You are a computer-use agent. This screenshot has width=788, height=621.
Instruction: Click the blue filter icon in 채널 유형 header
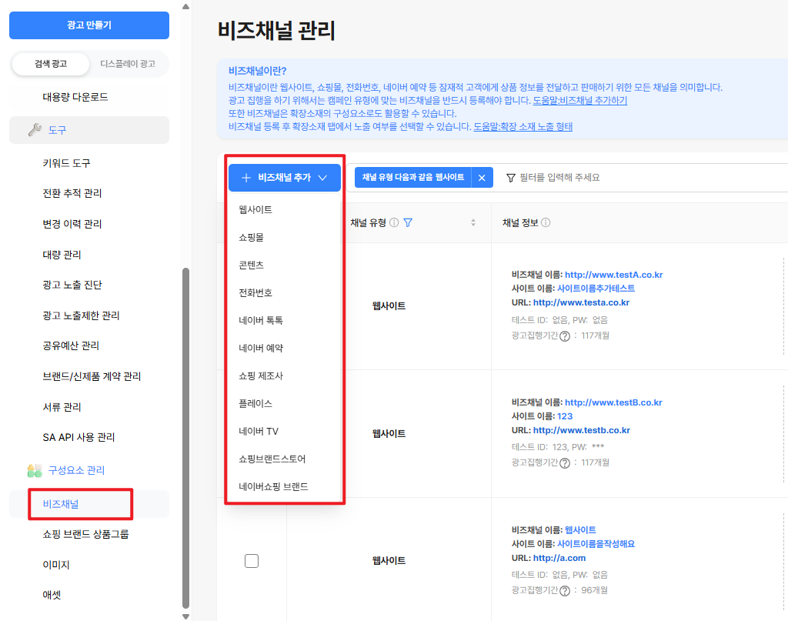(408, 222)
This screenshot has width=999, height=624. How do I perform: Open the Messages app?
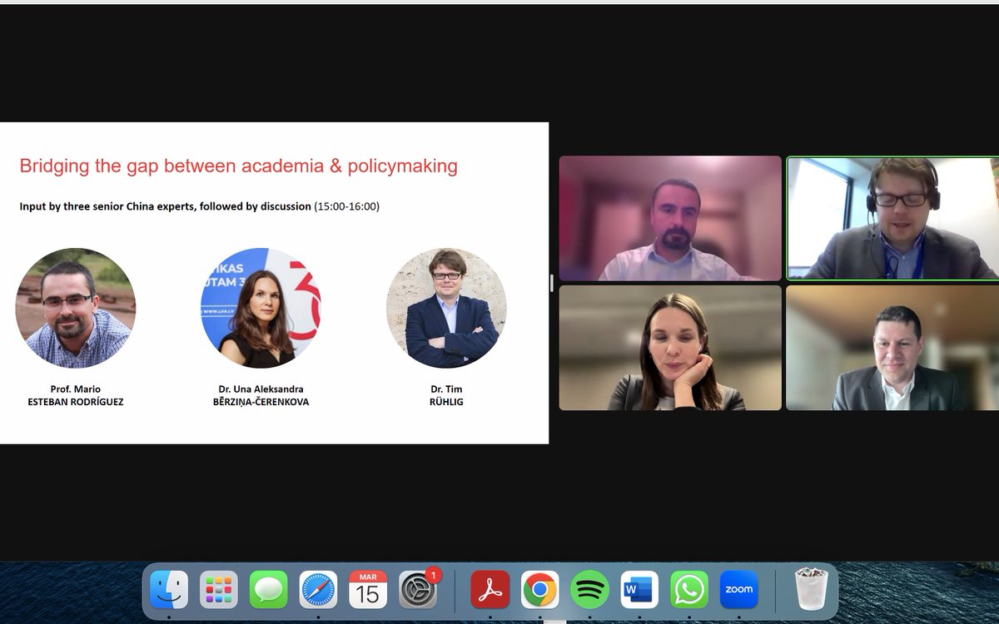[267, 589]
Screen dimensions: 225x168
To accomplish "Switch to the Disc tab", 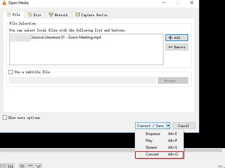I will (34, 15).
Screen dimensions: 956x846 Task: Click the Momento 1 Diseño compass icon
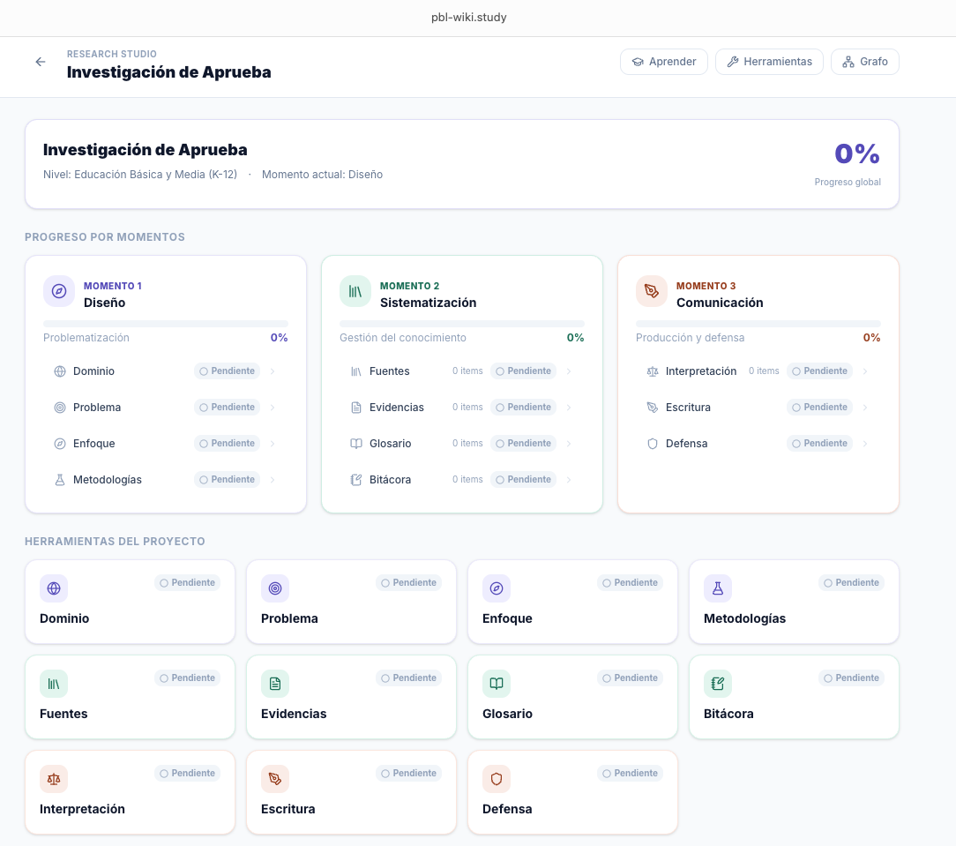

━━━━━━━━━━━━━━━━━━━━

• _What to work on_
The answer must be every line of the records above that holds the word "dimensions".

• _Answer space_
Screen dimensions: 225x168
Screen dimensions: 956x846 Task: Click the Momento 1 Diseño compass icon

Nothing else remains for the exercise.